The wolf tried to loosen his tie a smidge as he followed his new ringtail secretary to his new office at his new job in a new city. He was trying to maintain the aura of calm and command that had helped him get this position in the first place, but the stress was starting to get to him. "Thank you very much, Miss... uh..."

"Just call me Heidi, Mr. Dascomb," the ringtail said with a winning smile thrown over her shoulder.

"Thank you, Heidi."

She turned so sharply on the balls of her feet that Mr. Dascomb almost ran right into her. At first, he had thought he had done something wrong, but she was simply opening a door. "And here we are."

The wolf took a moment to prepare himself and walked through it.

Damn.

Corner office. Floor-to-ceiling windows. Three potted plants (real things too, none of this artificial rubbish). His name on a fucking nameplate. A projector-screen that filled most of one wall. A mini-bar. And... And...
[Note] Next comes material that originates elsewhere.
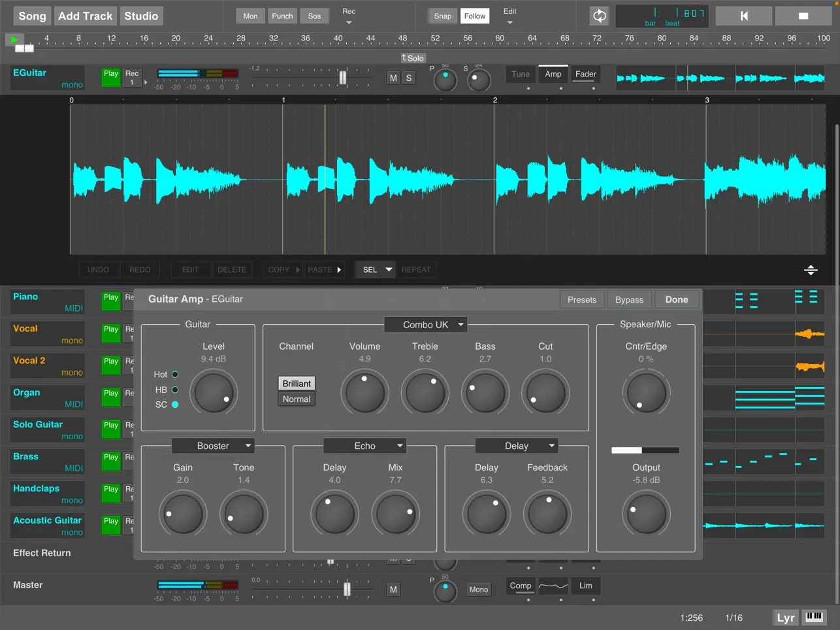Click the Cntr/Edge slider under Speaker/Mic

[645, 450]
Was that a foot sticking out from under his desk?

Heidi beamed up to him. "Are all the amenities to your liking?"

Mr. Dascomb leaned over and whispered as quietly as he could. "Is someone hiding under my desk?"
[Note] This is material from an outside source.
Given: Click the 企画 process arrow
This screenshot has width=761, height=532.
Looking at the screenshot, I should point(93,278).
She glanced and, when she spied the foot, laughed gently. "Oh, that's just your desk fox."

"My desk fox?"

"Mmhmm. All the best for our new manager!"

Mr. Dascomb placed his briefcase atop the desk and stepped around it. Sure enough, there was a fox under his desk. A very naked fox, bound wrist and ankle to keep him in position, his mouth held open by a ring-gag and his eyes covered with a thick leather blindfold. The fox's erect shaft dribbled onto a carefully placed kneeling pad. "My. Desk. Fox," he repeated, somewhat numbly. The fox's tail gave a little wag, thumping against the back panel of the desk.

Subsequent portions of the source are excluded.